> [INFORMATION PROVIDED]
= = = = = = =

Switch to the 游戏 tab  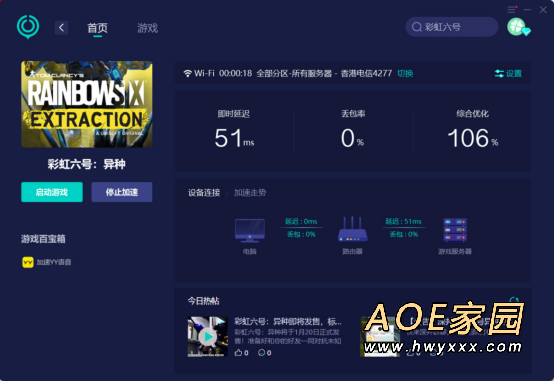click(x=148, y=28)
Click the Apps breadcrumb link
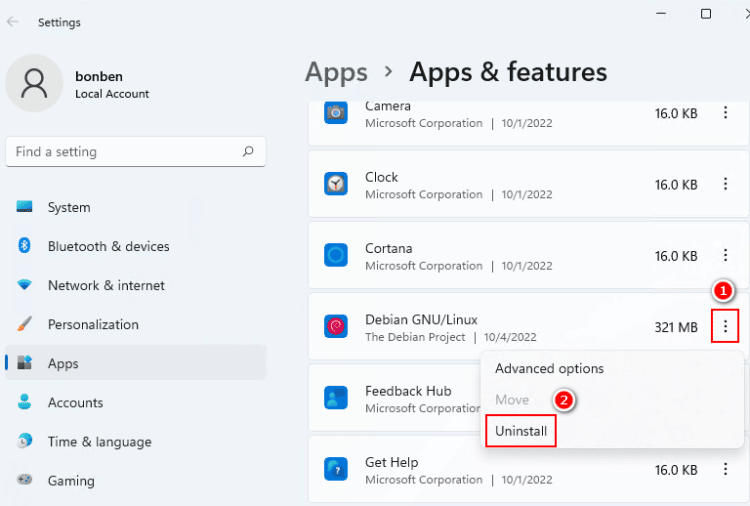750x506 pixels. pyautogui.click(x=336, y=72)
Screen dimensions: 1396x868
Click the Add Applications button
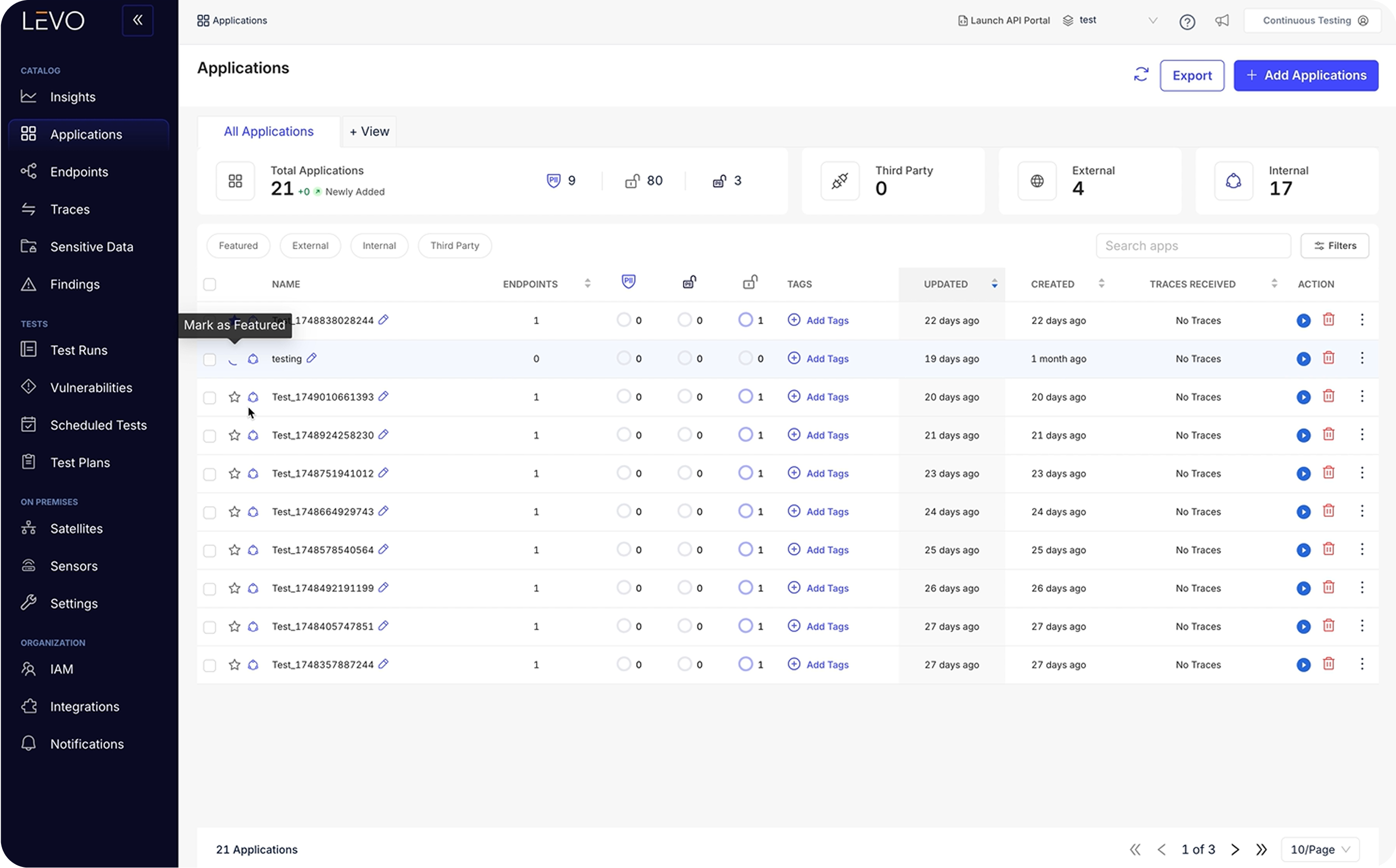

= = = = = = =

> [JOB] Reproduce word for word the lines from the one containing "Screen dimensions: 1396x868" through the end of the records, leaving the pictures out.

> [SOLUTION BELOW]
Screen dimensions: 1396x868
Click the Add Applications button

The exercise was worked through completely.